ASSIGNMENT:
Beginning with the line that holds "Viewport: 1024px width, 576px height." and ending with the last line below, please copy every line exactly, add nothing, and leave out the pictures.

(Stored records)
★ ★ ★ ★

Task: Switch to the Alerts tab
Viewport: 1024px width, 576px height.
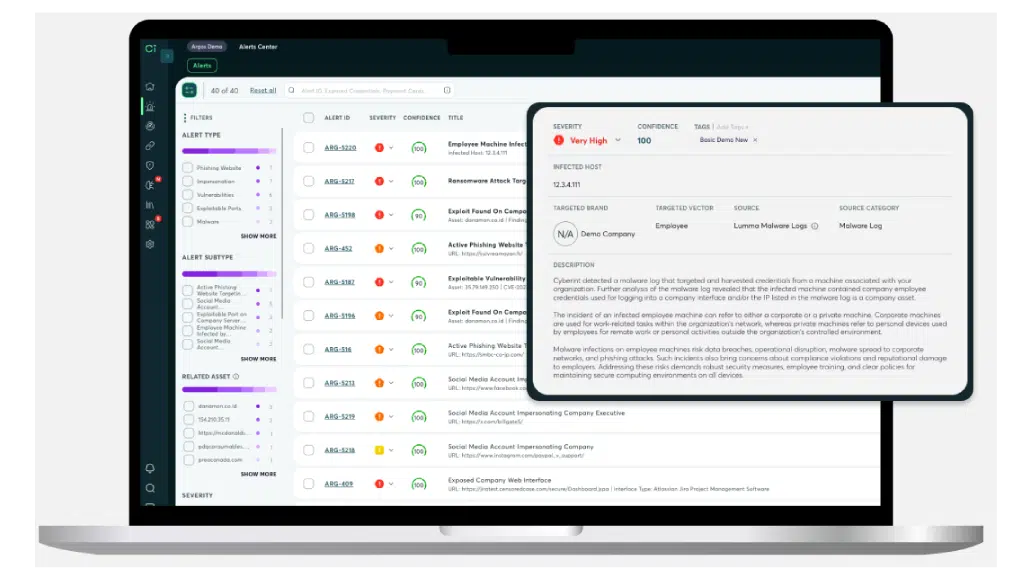Action: tap(203, 65)
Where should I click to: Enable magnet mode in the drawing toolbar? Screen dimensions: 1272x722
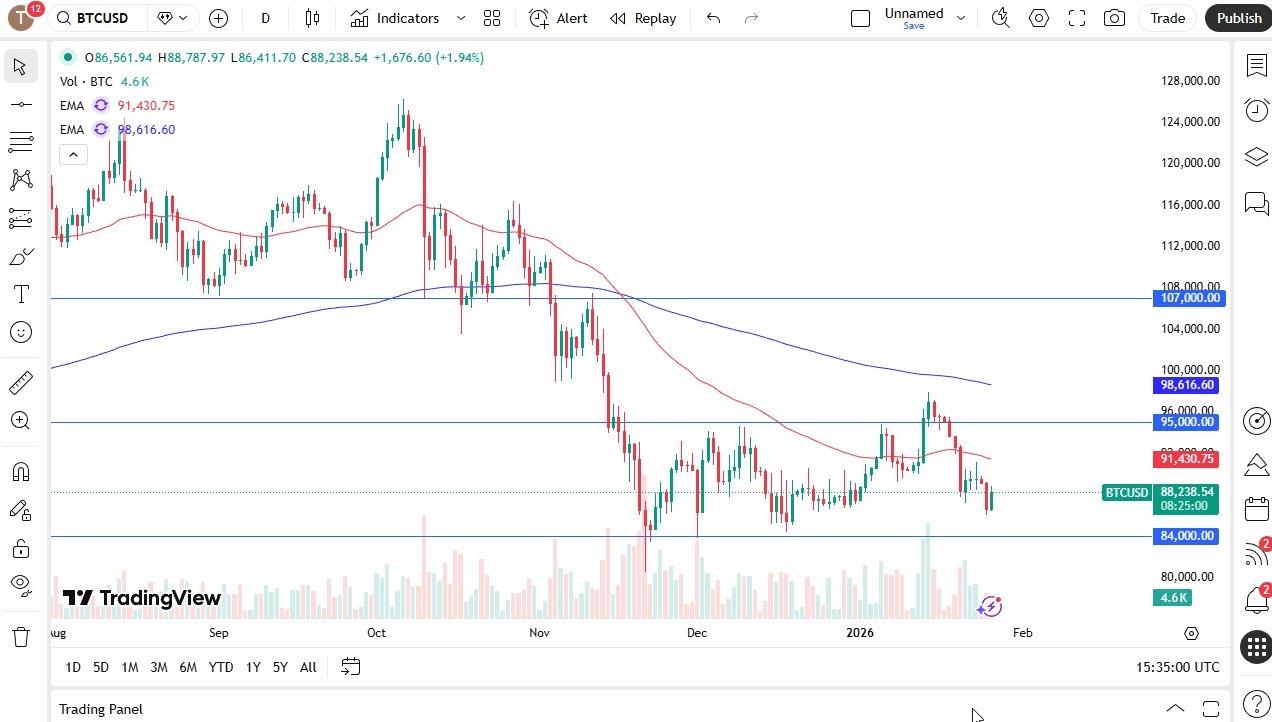(x=20, y=471)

★ ★ ★ ★

RESULT OF THIS TASK:
Viewport: 1024px width, 576px height.
Action: tap(203, 65)
Where should I click to: Enable magnet mode in the drawing toolbar? Screen dimensions: 1272x722
(x=20, y=471)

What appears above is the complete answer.